The actor who plays the married but wildly on the down-low art director on AMC’s critically acclaimed “Mad Men” is openly and proudly gay. Batt’s character, however, typifies not just the lives of 1960s gay men, but many gay characters being portrayed on the tube today.
A full 40 years after Stonewall, coming out is still an issue in real life, but it’s even more problematic on TV, reflecting the conflict writers on both network and cable often have between wanting to portray gay men and lesbians realistically and facing producers’ queries about potential audience response. Too much “gay” might chase away straight audiences. Or at least that’s the prevailing attitude.
“Mad Men” has walked an intriguing if sometimes fine line with regard to Romano’s sexuality since the show began in 2007. Since its third season started a few weeks ago, “Mad Men” has put Romano’s storyline on the front-burner. In the premiere episode, Romano has a sexual encounter while he and Don Draper, head of the Sterling Cooper creative team, are on a business trip to Baltimore. The two are staying in a hotel — and Draper, himself having a sexual encounter with a woman — discovers Romano in bed with a hotel employee when a fire alarm forces everyone out of their rooms. Neither man acknowledges the event.
Like many gay men then and now, Romano is married. Batt had asked “Mad Men” creator Matthew Weiner to have Romano marry in season two, because that was the reality for gay men of that era: marriage to a woman to hide their gayness.
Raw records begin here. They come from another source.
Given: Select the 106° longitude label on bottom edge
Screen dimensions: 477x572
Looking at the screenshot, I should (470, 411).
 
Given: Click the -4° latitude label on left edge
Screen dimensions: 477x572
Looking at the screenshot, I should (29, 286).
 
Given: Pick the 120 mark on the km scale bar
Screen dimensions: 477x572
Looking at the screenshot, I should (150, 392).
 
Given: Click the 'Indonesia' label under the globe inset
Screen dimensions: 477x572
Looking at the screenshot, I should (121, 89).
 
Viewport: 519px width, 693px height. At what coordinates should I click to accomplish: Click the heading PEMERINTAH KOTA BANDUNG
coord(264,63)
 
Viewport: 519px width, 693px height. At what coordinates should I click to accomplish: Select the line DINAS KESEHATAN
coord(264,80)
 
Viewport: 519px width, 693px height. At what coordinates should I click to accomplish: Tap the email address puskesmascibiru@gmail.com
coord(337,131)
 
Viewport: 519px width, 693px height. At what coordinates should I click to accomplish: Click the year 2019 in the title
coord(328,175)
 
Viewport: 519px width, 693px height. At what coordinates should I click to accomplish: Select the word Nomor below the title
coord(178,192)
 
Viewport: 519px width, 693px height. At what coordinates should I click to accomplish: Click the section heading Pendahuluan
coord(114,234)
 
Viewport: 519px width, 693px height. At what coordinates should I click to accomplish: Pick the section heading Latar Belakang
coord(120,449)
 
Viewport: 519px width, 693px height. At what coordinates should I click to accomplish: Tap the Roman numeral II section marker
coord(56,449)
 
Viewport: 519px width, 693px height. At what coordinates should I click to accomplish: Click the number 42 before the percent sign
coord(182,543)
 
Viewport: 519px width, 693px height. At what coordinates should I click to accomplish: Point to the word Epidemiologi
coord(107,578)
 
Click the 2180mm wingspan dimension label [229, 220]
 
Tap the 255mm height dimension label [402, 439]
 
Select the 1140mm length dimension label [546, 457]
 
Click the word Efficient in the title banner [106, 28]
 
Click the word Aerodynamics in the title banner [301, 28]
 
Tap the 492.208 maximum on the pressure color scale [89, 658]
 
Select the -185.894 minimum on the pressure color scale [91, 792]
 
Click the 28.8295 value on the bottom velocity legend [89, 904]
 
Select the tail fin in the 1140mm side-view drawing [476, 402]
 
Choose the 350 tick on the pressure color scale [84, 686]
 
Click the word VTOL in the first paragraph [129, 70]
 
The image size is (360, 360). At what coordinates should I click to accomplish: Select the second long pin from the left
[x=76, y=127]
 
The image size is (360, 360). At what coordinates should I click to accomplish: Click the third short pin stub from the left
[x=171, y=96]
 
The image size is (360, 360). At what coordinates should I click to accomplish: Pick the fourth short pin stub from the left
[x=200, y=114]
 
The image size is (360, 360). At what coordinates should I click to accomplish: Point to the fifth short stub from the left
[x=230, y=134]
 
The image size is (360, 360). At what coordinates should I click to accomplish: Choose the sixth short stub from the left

As “Mad Men” has evolved, the characters at Sterling Cooper have been revealed with all their personal, sexual and creative conflicts. The roles of women and queers in the most competitive business of the 1960s have been highlighted — as has the manner in which straight men treated both. Advertising was where creativity met corporate in the 1960s. But it was also where the past often refused to make way for the future, particularly when it came to women and queers.
The shifting mores of the period are reflected at Sterling Cooper. Birth control had just been legalized. Openly gay people were beginning to declare themselves in the workplace.
But the reactions among the straight men whose world this was were not welcoming. Women are still viewed as secretary and bed material only, not as possible peers. Gay men, regardless of talent or acumen, are the objects of ridicule. Last season, Romano stood silently as the team disparaged a newly hired advertising executive, Kurt, who had declared he was gay.
Looking over the upcoming fall premieres, the number of gay male characters is few. Some peripheral characters return in prime-time offerings like “Desperate Housewives” and “Brothers & Sisters” and TNT’s “Raising the Bar” retains its gay male attorney, Charlie. The new mockumentary “Modern Family” has a gay-male couple as part of its ensemble.
TV clearly has an easier time depicting bisexual female characters than gay men. Where “Mad Men” differs from other series is in evolving Romano’s character and his feelings for other men, and his internal war with what’s “normal” for his colleagues and what feels normal for him.
In 2009, the closet is still only slightly more open for gay-male characters on TV than it was in “Mad Men’s” era, when Don Murray starred as the closeted gay man in Otto Preminger’s film “Advise and Consent.” And Salvatore Romano is a character who isn’t in a time warp at all, but one who still represents a significant number of gay men in America today.